------ Extrait du texte ------

La pluviométrie moyenne annuelle enregistrée
sur 20 ans est de 415 mm à Dori et de 350 mm à Gorom-Gorom.
Les précipitations s'étalent de juin à septembre.
Sur le plan édaphique, trois grands ensembles sont à retenir
:
- les squelettiques superficiels qui couvrent 58,7 et 30,8
% respectivement du terroir de Katchari et de Menegou. Le
recouvrement herbacé est inférieur à 50 %et la productivité
est en moyenne de 500 kg / ha avec une fourchette de £ à 1000
kg de MS /ha. Ces zones présentent une instabilité qui associée
à l'exploitation intensive surtout en année sèche font évoluer
la végétation vers des faciès de dégradation.
- les sols des surfaces plus ou moins planes, profonds, sableux
à légèrement limoneux couvrent environ 35 % des deux terroirs.
Le tapis herbacé dense par endroit peut atteindre 75 % de
recouvrement avec une productivité de l'ordre de 1500 -2000
kg/ha de MS. Ces zones de bonnes potentialités sont exploitées
intensément pour les cultures.
- les sols sablo-argilo-limoneux des dépressions et bas-fonds
qui représentent environ 9 % du terroir de Katchari et 33
% de celui de Menegou sont les plus productive (1500-2500
kg / ha de MS). Très fortement exploitées surtout en saison
des pluies à cause de la disponibilité en eau et de la précocité
de l'herbe, ces zones connaissent le plus souvent une prolifération
d'espèces peu ou pas appétées, et parallèlement une baisse
de la contribution des espèces de bonne qualité fourragère.
La figure suivante donne une estimation du nombre de bovin
que différents types de pâturages peuvent supporter par an
et par hectare.
CAPACITE DE CHARGE /UNITE DE PARTURAGE
(ha / bovin / an)

------ Données fournies ------

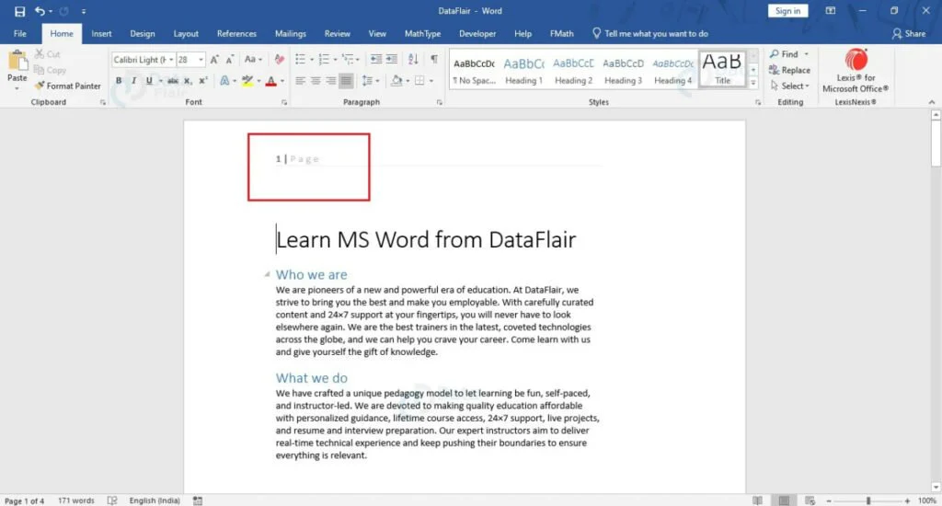Screen dimensions: 942x506
Task: Expand the Styles gallery with More arrow
Action: (754, 85)
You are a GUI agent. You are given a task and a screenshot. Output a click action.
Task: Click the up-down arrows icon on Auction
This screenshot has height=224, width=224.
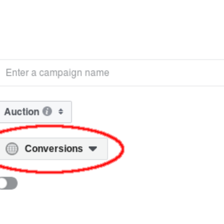(61, 112)
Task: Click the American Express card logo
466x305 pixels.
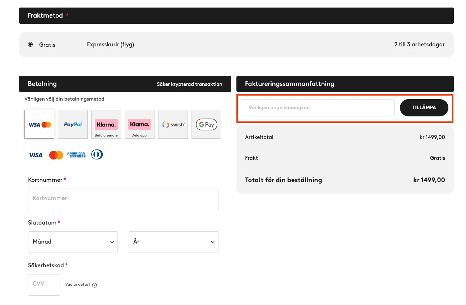Action: click(76, 155)
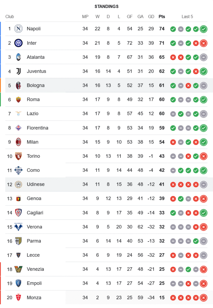Image resolution: width=213 pixels, height=308 pixels.
Task: Click the Pts column header
Action: [x=162, y=17]
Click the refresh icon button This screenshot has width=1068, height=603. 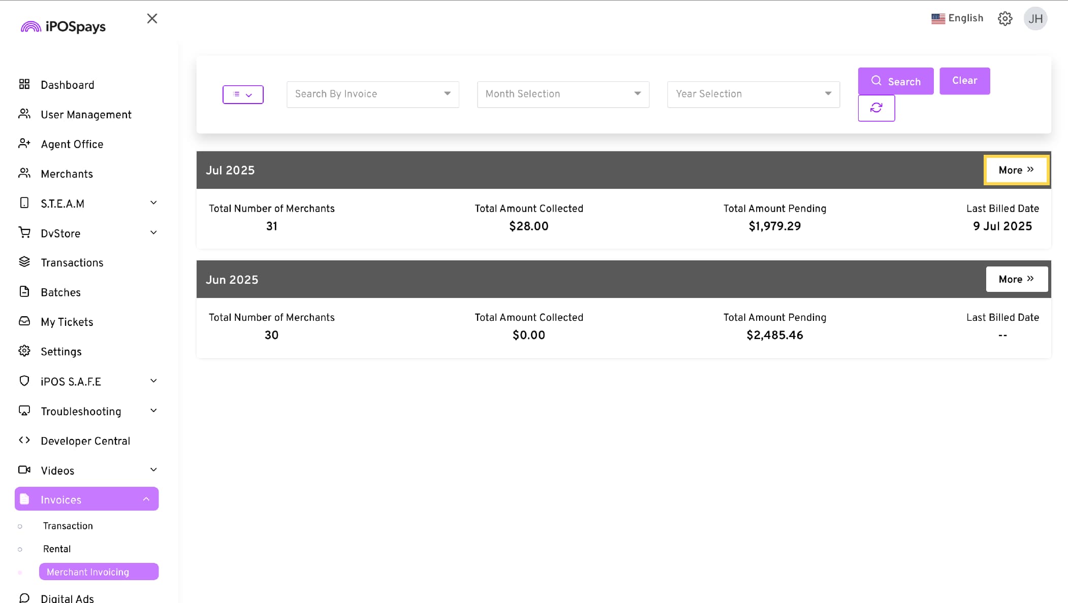point(876,108)
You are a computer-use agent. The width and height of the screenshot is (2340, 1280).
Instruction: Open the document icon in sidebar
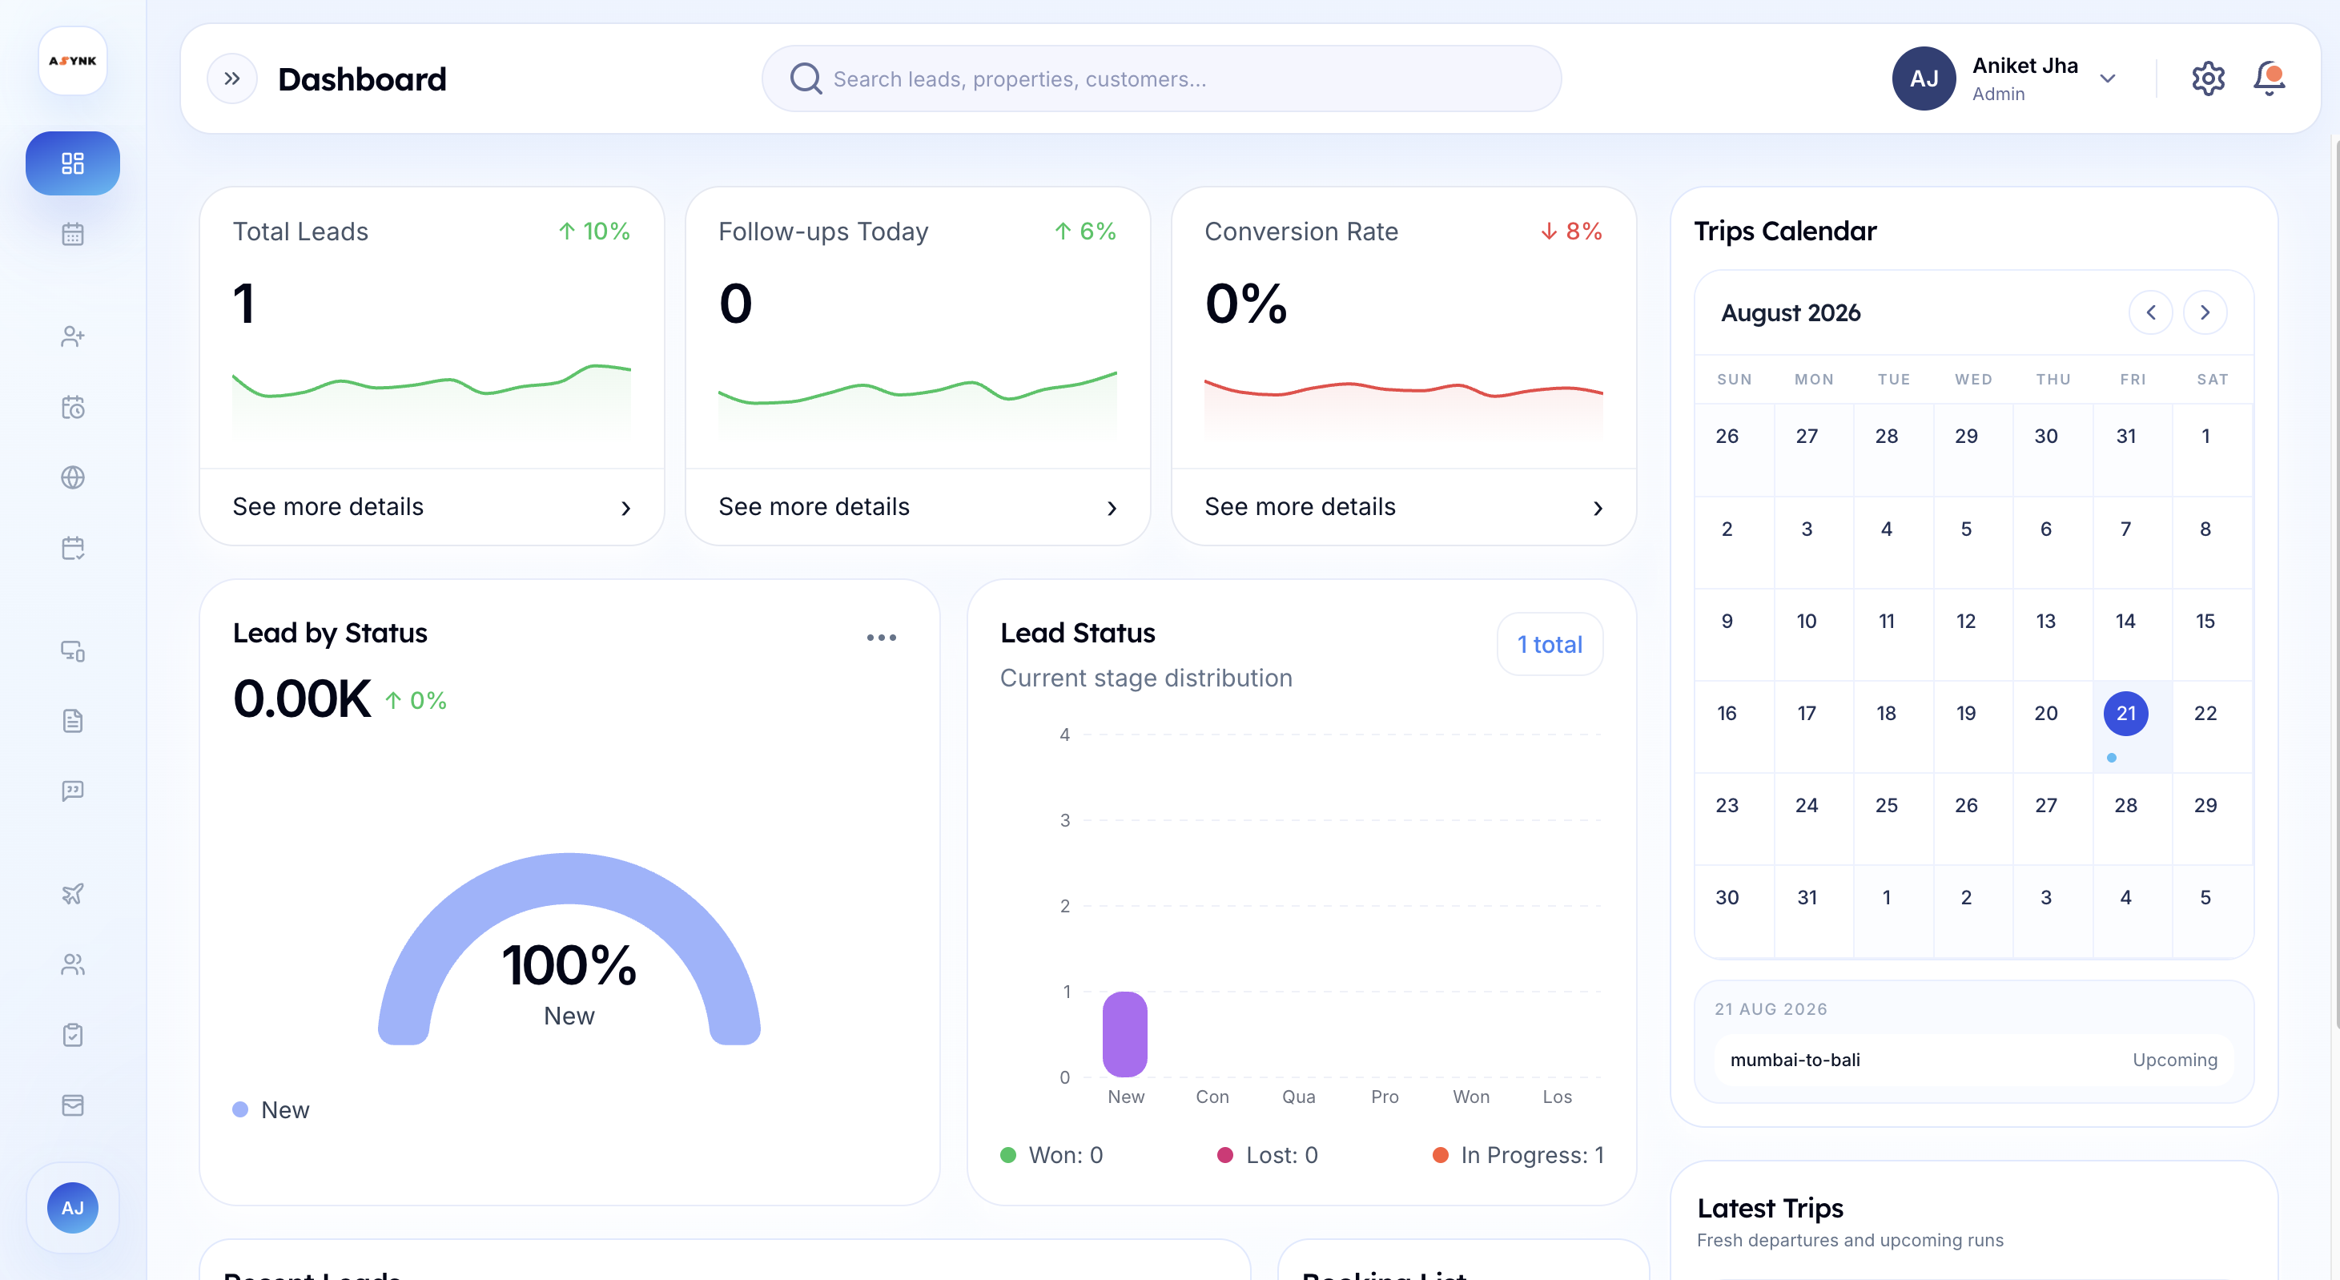click(73, 721)
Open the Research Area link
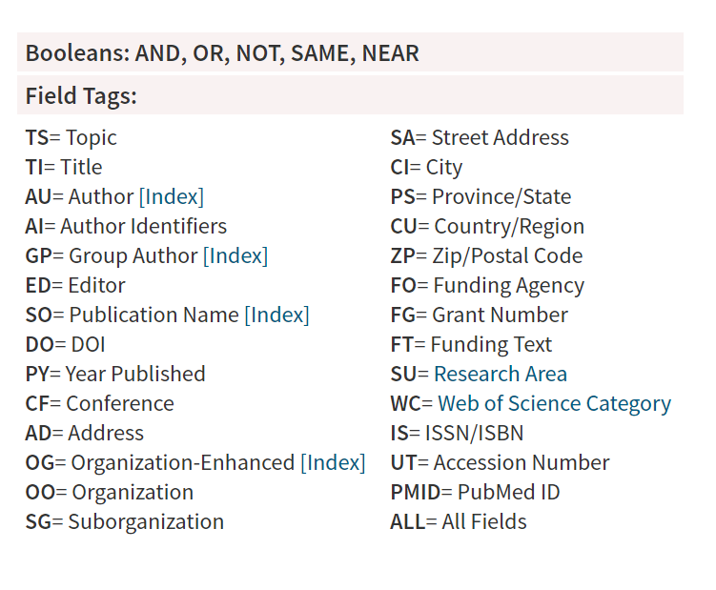 coord(501,374)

------

## Travail à faire
- 1) Dans le texte sur les sols et les pâturages de Dori et de Gorom-Gorom, quelle est la pluviométrie moyenne annuelle relevée à Gorom-Gorom ?
- 2) Reprenez le texte sur les sols et les pâturages de Dori et de Gorom-Gorom à la suite de sa dernière ligne.

## Corrigé de l'exercice
- 1) Elle est de 350 mm, en moyenne sur 20 ans.

- 2)
GIPG : glacis pierreux gravillonnaires
GIL : glacis limoneux
GISL : glacis sablo-limoneux
ENS : ensablements
T Dep : talwegs et dépressions
Basf : bas-fond
Au regard des contraintes soulignées, des
actions particulières sont à entreprendre pour la restauration
et une exploitation judicieuse des parcours sahéliens. Il
a été démontré en effet que les écosystèmes sahéliens présentent
une grande plasticité et une réelle capacité de régénération.
Une bonne gestion peut déclencher une reconstitution et en
particulier la régénération d'espèces pastorales
II- QUELQUES TECHNIQUES DE RESTAURATION
ET DE REGERATION DU MILIEU NATUREL
1- LA MISE EN DEFENS
C'est la méthode la plus utilisée pour la
restauration du milieu naturel. Elle consiste à soustraire
la végétation de toute exploitation pendant un temps donné.
La technique courante est la confection de clôture grillagée
; d'autre techniques telles que la haie morte et la combinaison
haie morte-haie vive sont réalisables, mais nécessitent une
surveillance permanente. Des résultats souvent probants au
bout de deux ans de protection sont observés aussi bien au
niveau du tapis herbacé que de la strate ligneuse. Cependant,
cette capacité de régénération dépend des potentialités du
milieu (sol peu dégradé) et de la strate ligneuse. Ainsi,
dans certains cas l'effet de la sécheresse à été beaucoup
plus marqué celui des déséquilibres socio-économiques. La
durée de protection varie en fonction de l'état de dégradation.
Les effets constatés sont : - enrichissement
en espèces par l'apparition et l'extension de plantes rencontrées
dans des situations plus humides. - amélioration nette de
la production de graminées annuelles (2.5 à 3 fois supérieur
selon TOUTAN 1980). - régénération spectaculaire des ligneux
(en cas de présence d'adultes matures) surtout des espèces
peu tolérantes au bétail. Difficultés rencontrées - coût de
mise en place très prohibitif pour les producteurs, - en cas
de remise en exploitation, la durée efficace et suffisante
n'est pas encore clairement définie ; - la mise en repos doit
couvrir au moins deux saisons de pluies pour permettre la
constitution des semences. Pour des sols très dégradés, il
faut environ 5 ans. - elle nécessite une gestion stricte et
doit être organisée avec l'ensemble des utilisateurs des pâturages
de la zone concernée.
La mise en défens est souvent associée à un
travail préalable du sol, ce qui permet d'accélérer le processus
de régénération.
2- AUTRES TECHNIQUES DE RESTAURATION DU MILIEU
Elles consistent en un travail du sol pour
améliorer l'infiltration d'au (augmentation de la réserve
en eau du sol) et favoriser ainsi la reconstitution du couvert
végétal.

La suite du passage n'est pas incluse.